Ägyptologie in Weiden: 3.000 Jahre altes Schriftdokument ausgestellt

Weiden. Bis Oktober 2022 kann das 3.000 Jahre alte Gastobjekt im internationalen Keramik-Museum Weiden besichtigt werden.

(v.l.) Stefanie Dietz (M.A.), Örtliche Museumsleiterin und Roxane Bicker (M.A.), Referentin, enthüllen das Gastobjekt des Staatlichen Museums Ägyptischer Kunst München. Foto: Lilija Kremenchuttskaya (IKM Weiden)

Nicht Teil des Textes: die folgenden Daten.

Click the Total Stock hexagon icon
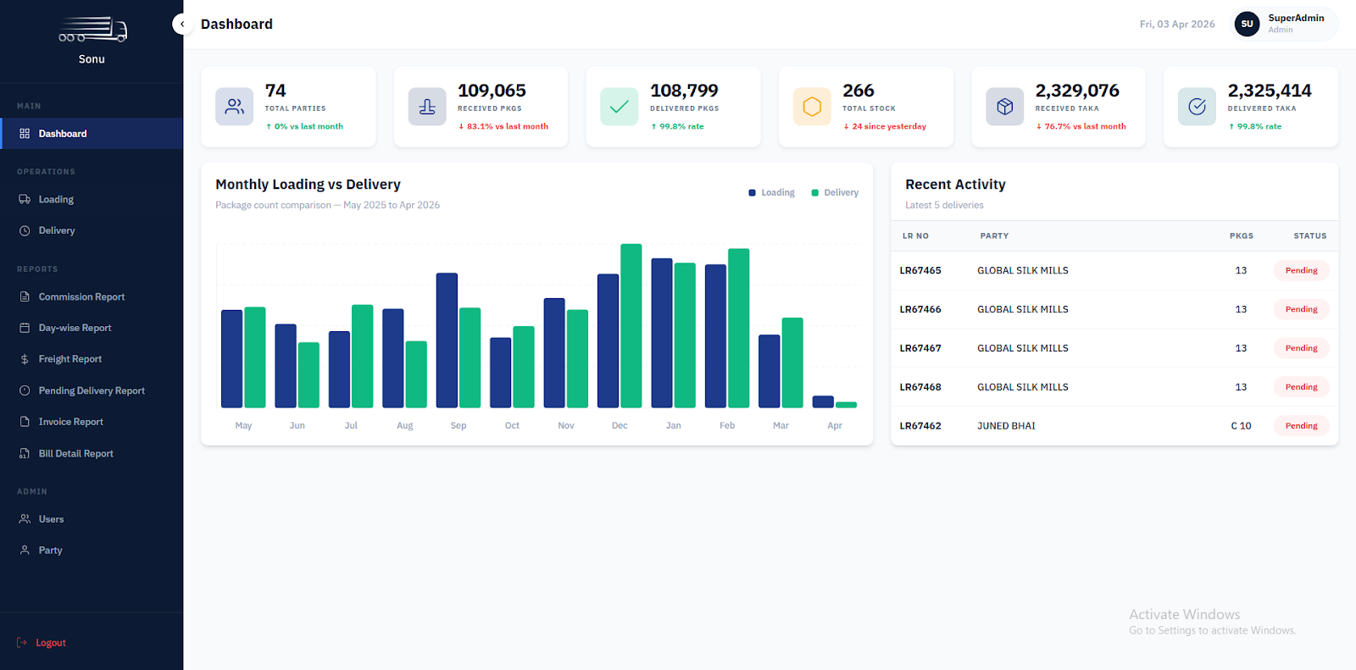 coord(812,107)
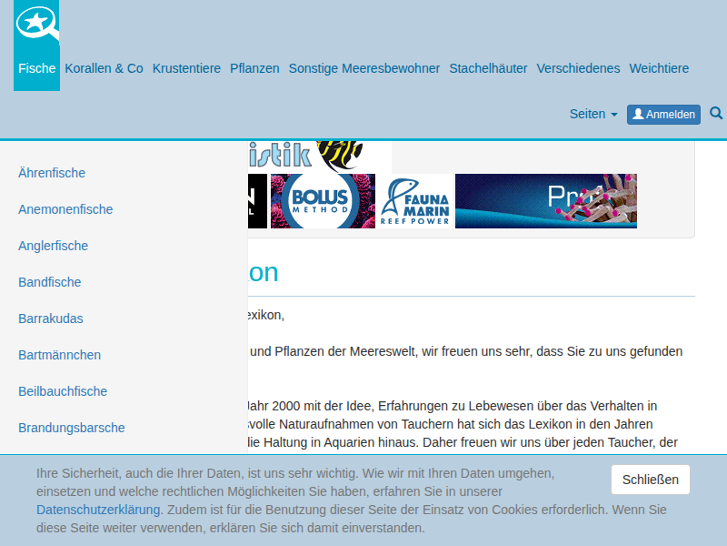This screenshot has width=727, height=546.
Task: Go to Sonstige Meeresbewohner category
Action: 364,68
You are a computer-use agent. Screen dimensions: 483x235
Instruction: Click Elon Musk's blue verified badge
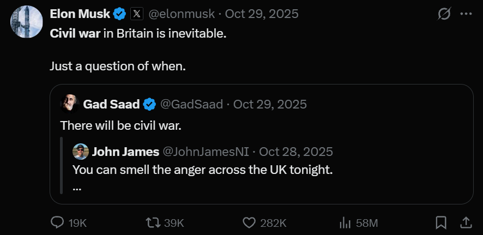click(119, 14)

Ganz im Zeichen der geheimnisvollen altägyptischen Schriftzeichen, den Hieroglyphen, stand am Sonntag im Internationalen Keramik-Museum die Matinée mit Vortrag und Gastobjekt des Staatlichen Museums Ägyptischer Kunst München. Museumsleiterin Stefanie Dietz freute sich, die Ägyptologin und Leiterin der Kulturvermittlung des Münchner Partnermuseums, Roxane Bicker, in Weiden begrüßen zu dürfen.

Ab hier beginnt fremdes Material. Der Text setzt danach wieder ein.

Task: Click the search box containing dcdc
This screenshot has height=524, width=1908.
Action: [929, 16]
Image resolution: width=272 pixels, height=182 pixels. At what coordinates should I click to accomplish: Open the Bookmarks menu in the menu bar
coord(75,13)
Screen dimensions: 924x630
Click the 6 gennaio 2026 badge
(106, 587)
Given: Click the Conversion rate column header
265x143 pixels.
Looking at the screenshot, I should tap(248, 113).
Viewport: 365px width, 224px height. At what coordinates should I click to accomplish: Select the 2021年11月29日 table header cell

Mit einem fesselnden Vortrag und interessanten Bildern gelang es Bicker, wissenschaftliche Forschung leicht verständlich zu machen. So erfuhren die Besucher nicht nur, wie die altägyptischen Hieroglyphen als Schriftsystem funktionieren, sondern auch, welche Schwierigkeiten es gibt und welche Tricks sich die Ägyptologen beim Lesen und Schreiben einfallen lassen müssen.

Enthüllung des Gastobjekts

Höhepunkt der Matinee war die Enthüllung des Gastobjekts aus München: Ein 3.000 Jahre altes Schriftdokument, das sich auf dem Fragment eine Kanope – ein Gefäß zur Aufnahme der Eingeweide – mit einem Text aus dem sogenannten Totenbuch der Ägypter, erhalten hat.

Viel Spaß hatten alle Anwesenden zum Abschluss im Museumsatelier. Dort durfte jeder den eigenen Namen in Hieroglyphen schreiben und echten Papyrus kennenlernen.

Das Gastobjekt ist noch bis Oktober 2022 im Museum zu sehen.